Exercise 1:
List every find site named in the passage on prehistoric dental drilling.
Exercise 2:
In the passage on prehistoric dental drilling, switch "superficial" to "shallow" in the part starting at "The previous oldest" and ending at "destroying the nerve.", and give that part.

Quoted passage:
────────────────────

Toothpicking behavior predates H. neanderthalensis considerably. Interproximal wear grooves appear on teeth attributed to Homo habilis from Olduvai Gorge, and the same wear pattern has been documented in Japanese macaques (Macaca fuscata). The behavior itself isn’t cognitively remarkable. But drilling is something else. The rotational technique requires coordinated fine motor control, sustained application of force in a confined space, and — given the documented grain of the striations — deliberate adjustment of the tool’s angle during the procedure. The team notes that analysis of bone retouchers from Chagyrskaya Cave shows Neanderthals there typically held tools between two fingers during knapping, a technique already requiring significant digital precision.
The previous oldest evidence of dental intervention belongs to an individual from Ripari Villabruna in northeastern Italy, dated to around 14,000 years ago. That tooth, a third molar from a late Upper Paleolithic H. sapiens, shows traces of enamel scraping around a carious lesion. Micro-CT of the Villabruna tooth shows substantial retention of demineralized tissue — the scraping was superficial, limited largely to the enamel surface. It would not have relieved the pain of deep infection. Chagyrskaya 64 represents not just an earlier intervention but a more effective one, by a population whose tool-use repertoire apparently included the insight that drilling into the pulp chamber — deliberately and completely — would stop the pain by destroying the nerve.

────────────────────

Information shown:

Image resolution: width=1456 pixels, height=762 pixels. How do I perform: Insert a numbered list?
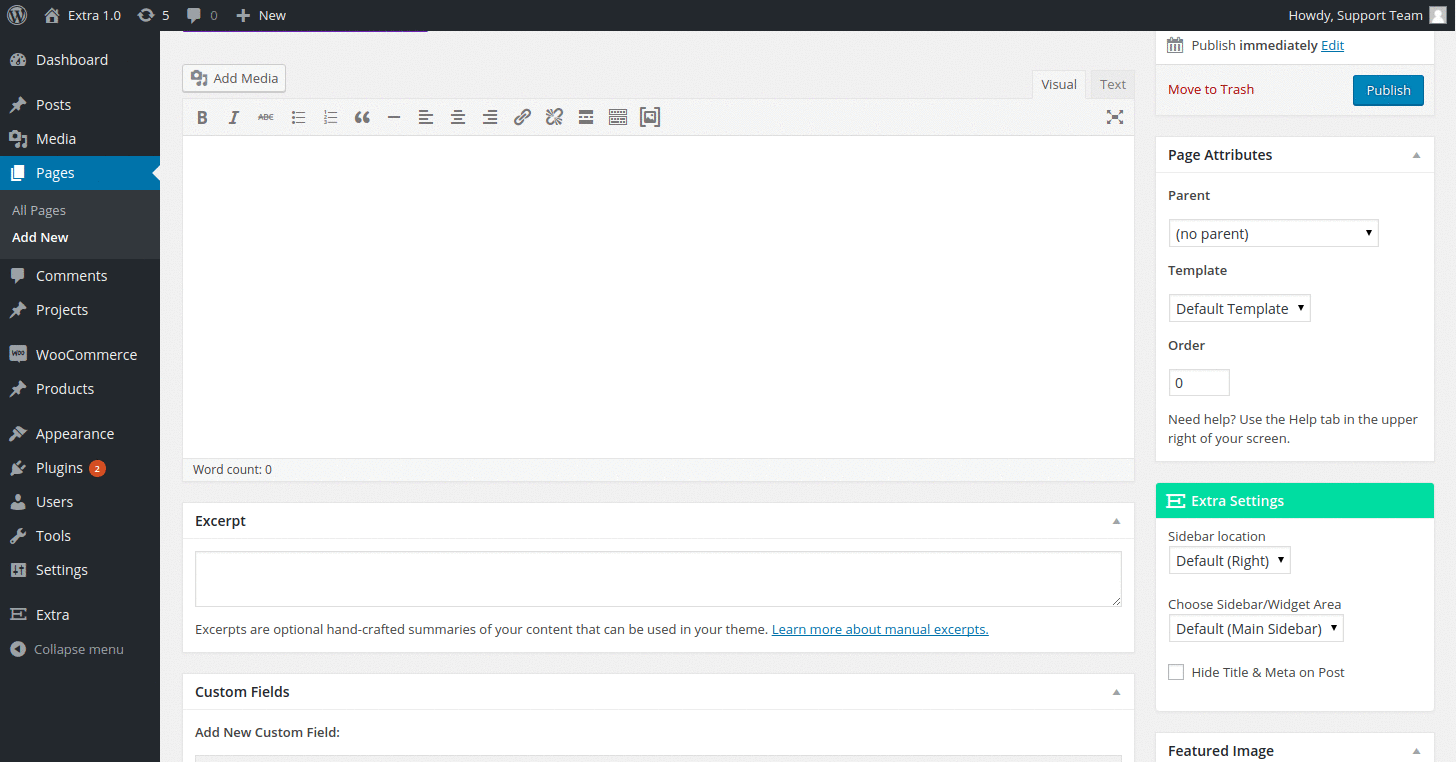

────────────────────

Expected answer 1:
Olduvai Gorge, Chagyrskaya Cave, Ripari Villabruna

Expected answer 2:
The previous oldest evidence of dental intervention belongs to an individual from Ripari Villabruna in northeastern Italy, dated to around 14,000 years ago. That tooth, a third molar from a late Upper Paleolithic H. sapiens, shows traces of enamel scraping around a carious lesion. Micro-CT of the Villabruna tooth shows substantial retention of demineralized tissue — the scraping was shallow, limited largely to the enamel surface. It would not have relieved the pain of deep infection. Chagyrskaya 64 represents not just an earlier intervention but a more effective one, by a population whose tool-use repertoire apparently included the insight that drilling into the pulp chamber — deliberately and completely — would stop the pain by destroying the nerve.